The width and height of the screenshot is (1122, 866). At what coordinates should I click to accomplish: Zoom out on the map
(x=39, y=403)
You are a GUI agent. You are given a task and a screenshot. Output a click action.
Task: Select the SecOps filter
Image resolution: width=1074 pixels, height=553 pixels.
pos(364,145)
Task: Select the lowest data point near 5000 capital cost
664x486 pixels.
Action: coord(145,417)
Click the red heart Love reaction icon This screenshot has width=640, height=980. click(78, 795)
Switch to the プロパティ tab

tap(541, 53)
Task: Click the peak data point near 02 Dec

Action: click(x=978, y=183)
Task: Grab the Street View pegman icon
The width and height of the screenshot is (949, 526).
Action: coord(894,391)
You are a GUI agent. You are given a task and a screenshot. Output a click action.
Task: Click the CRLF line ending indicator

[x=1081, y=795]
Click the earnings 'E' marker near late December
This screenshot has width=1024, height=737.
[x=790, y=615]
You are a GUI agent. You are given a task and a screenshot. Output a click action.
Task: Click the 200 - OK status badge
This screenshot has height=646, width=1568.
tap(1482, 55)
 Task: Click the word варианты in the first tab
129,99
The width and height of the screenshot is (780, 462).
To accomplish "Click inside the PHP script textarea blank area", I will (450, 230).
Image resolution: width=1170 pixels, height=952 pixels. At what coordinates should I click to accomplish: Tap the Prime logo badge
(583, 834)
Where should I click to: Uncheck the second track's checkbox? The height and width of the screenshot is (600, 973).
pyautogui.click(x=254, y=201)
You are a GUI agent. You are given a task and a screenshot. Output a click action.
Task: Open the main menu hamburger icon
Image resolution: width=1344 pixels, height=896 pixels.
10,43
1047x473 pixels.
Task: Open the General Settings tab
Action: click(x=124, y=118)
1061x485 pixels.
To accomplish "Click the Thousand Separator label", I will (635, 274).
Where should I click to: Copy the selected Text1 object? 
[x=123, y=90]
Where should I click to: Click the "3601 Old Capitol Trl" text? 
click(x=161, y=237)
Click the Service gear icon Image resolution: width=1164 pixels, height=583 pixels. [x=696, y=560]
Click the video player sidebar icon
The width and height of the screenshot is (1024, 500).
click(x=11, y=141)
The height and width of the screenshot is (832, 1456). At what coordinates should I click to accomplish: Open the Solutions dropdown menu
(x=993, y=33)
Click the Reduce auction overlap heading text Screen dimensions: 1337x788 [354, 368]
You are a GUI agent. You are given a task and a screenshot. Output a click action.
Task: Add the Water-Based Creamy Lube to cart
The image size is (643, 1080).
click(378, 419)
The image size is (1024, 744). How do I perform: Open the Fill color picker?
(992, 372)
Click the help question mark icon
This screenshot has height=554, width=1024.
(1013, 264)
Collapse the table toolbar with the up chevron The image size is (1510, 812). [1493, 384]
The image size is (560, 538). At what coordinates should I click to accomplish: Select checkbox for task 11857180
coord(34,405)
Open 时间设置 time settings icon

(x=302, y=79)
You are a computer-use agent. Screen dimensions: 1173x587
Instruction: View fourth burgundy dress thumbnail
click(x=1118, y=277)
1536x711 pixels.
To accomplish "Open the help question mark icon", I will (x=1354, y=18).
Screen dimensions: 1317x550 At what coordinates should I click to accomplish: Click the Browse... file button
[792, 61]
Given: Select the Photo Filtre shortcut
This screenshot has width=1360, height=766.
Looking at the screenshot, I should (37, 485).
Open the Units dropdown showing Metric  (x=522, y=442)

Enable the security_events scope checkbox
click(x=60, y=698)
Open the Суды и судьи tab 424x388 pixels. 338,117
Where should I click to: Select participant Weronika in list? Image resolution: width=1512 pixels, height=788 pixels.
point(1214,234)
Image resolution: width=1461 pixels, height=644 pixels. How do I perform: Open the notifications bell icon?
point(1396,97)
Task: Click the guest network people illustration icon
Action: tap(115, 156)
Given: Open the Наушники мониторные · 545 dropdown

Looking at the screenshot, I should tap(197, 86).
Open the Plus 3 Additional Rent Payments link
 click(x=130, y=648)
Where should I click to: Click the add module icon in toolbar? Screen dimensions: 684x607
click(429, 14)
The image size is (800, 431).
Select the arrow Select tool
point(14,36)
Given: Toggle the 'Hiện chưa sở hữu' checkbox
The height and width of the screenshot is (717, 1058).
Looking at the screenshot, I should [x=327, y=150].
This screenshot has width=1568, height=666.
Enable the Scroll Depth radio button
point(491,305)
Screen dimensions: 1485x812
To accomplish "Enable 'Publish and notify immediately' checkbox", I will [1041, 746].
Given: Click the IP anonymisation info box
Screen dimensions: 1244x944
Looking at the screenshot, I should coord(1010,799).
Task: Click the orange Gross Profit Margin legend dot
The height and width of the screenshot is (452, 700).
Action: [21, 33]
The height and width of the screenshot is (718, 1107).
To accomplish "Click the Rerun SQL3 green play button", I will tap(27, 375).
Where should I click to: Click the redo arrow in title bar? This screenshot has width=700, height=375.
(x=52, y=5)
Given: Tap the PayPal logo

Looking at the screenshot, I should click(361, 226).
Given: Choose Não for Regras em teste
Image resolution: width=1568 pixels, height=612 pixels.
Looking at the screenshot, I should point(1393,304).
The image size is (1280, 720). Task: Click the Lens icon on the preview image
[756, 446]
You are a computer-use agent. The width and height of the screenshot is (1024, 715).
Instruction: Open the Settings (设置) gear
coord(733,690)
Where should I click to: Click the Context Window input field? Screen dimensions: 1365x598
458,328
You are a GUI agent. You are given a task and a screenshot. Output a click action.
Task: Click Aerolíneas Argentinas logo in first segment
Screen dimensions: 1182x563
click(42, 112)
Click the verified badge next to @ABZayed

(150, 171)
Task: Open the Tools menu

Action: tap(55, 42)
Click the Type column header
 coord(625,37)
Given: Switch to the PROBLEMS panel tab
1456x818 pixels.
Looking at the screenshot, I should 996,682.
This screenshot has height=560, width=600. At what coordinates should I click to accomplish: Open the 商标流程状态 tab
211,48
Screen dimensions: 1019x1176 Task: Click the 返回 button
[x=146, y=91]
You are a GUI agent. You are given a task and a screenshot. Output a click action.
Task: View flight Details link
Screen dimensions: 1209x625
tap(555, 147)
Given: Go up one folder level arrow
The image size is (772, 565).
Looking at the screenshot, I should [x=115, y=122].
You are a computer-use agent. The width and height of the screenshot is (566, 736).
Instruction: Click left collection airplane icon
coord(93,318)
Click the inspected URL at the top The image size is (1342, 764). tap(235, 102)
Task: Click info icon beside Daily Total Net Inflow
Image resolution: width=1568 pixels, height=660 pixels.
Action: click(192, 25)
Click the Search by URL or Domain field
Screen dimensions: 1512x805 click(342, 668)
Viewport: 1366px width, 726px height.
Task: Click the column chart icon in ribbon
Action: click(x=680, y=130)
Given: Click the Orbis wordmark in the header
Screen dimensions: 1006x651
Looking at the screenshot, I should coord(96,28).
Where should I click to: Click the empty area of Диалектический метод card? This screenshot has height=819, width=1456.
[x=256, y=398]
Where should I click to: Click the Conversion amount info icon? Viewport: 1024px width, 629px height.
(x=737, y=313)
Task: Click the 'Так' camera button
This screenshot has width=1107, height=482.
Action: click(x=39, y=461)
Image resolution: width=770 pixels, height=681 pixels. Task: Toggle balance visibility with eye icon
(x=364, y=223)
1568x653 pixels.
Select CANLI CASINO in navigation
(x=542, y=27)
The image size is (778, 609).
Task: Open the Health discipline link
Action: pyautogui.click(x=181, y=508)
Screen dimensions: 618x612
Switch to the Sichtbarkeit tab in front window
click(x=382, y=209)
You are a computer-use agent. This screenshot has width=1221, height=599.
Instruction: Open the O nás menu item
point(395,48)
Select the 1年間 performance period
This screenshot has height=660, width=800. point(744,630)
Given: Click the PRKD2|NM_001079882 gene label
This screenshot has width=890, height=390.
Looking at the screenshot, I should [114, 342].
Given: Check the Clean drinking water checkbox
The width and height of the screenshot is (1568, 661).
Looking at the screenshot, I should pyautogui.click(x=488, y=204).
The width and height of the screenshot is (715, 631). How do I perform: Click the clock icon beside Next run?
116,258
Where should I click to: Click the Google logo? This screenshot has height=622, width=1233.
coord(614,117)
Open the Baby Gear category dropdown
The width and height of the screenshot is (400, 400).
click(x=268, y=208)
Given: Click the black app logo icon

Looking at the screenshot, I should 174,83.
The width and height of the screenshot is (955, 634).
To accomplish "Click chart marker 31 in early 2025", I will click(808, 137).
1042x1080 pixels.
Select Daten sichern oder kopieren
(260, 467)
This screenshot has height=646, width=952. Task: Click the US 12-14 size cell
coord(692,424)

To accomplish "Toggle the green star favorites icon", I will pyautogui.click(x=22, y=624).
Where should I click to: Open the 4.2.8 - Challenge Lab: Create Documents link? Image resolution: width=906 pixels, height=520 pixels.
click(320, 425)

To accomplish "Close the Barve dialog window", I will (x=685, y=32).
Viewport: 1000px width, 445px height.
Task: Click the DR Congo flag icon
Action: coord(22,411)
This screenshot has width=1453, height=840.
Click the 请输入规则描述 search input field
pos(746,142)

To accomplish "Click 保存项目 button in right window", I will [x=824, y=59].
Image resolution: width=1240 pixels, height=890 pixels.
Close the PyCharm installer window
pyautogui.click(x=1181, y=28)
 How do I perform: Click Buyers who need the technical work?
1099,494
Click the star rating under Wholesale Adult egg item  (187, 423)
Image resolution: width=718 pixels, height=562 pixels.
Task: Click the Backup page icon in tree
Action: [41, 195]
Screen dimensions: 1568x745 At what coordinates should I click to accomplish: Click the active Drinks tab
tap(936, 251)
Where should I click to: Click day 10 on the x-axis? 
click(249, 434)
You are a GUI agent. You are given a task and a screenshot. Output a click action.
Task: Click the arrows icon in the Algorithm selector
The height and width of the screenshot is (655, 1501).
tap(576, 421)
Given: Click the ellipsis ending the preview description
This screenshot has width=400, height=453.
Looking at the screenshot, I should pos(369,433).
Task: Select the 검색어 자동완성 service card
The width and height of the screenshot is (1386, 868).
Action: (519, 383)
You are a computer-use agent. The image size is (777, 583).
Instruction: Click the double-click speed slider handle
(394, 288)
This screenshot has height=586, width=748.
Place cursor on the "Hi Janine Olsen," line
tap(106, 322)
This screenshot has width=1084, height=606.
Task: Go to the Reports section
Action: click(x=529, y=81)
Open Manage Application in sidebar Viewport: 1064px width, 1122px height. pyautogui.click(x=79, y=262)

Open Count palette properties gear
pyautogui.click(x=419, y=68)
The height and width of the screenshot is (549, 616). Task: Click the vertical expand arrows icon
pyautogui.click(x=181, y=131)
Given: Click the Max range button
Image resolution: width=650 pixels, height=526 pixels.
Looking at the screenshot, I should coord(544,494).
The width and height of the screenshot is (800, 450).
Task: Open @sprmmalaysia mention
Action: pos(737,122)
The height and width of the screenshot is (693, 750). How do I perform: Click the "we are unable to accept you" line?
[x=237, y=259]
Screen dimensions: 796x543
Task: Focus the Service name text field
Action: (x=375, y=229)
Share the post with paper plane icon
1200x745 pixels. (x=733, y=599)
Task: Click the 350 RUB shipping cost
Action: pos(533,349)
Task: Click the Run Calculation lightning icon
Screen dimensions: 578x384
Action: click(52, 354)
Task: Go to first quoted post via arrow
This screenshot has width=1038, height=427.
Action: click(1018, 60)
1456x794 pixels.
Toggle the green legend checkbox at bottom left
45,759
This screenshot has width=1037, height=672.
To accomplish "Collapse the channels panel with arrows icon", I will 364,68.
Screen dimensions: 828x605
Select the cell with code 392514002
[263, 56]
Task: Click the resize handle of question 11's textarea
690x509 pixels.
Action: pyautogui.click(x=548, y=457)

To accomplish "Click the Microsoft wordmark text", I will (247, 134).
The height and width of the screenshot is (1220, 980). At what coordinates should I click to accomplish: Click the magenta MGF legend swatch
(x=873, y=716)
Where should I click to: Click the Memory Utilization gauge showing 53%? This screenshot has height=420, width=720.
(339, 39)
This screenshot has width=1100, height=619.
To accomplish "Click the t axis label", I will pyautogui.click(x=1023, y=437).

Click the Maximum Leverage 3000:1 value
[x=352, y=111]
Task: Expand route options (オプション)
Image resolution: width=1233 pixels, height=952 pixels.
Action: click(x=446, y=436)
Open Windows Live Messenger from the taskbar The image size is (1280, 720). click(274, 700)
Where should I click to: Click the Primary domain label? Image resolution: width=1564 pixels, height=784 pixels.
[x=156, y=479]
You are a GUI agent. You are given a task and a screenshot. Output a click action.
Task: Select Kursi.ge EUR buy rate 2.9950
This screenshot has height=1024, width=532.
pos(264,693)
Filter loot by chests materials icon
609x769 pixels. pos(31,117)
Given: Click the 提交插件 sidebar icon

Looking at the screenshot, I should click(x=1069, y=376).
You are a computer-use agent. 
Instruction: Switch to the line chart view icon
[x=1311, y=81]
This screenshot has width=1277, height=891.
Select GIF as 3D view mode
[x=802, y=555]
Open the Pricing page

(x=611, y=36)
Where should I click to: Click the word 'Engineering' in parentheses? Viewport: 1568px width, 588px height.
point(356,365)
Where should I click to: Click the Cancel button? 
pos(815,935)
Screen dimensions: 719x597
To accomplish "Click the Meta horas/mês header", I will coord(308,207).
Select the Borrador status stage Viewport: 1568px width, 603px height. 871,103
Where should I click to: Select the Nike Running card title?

#### WHAT TO WORK ON:
The lines you return should be those above that contain the word "textarea", every one of them.

#### ANSWER TO THE EXERCISE:
To accomplish "Click inside the PHP script textarea blank area", I will (450, 230).
Task: Click the resize handle of question 11's textarea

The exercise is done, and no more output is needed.